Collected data
======

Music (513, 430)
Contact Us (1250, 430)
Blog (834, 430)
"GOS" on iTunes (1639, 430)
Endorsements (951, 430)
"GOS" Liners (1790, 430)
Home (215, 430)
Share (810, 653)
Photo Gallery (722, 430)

======

- _What you are asked to do_: All of the lines above need to be given again exactly.

- _Response to this task_:
Music (513, 430)
Contact Us (1250, 430)
Blog (834, 430)
"GOS" on iTunes (1639, 430)
Endorsements (951, 430)
"GOS" Liners (1790, 430)
Home (215, 430)
Share (810, 653)
Photo Gallery (722, 430)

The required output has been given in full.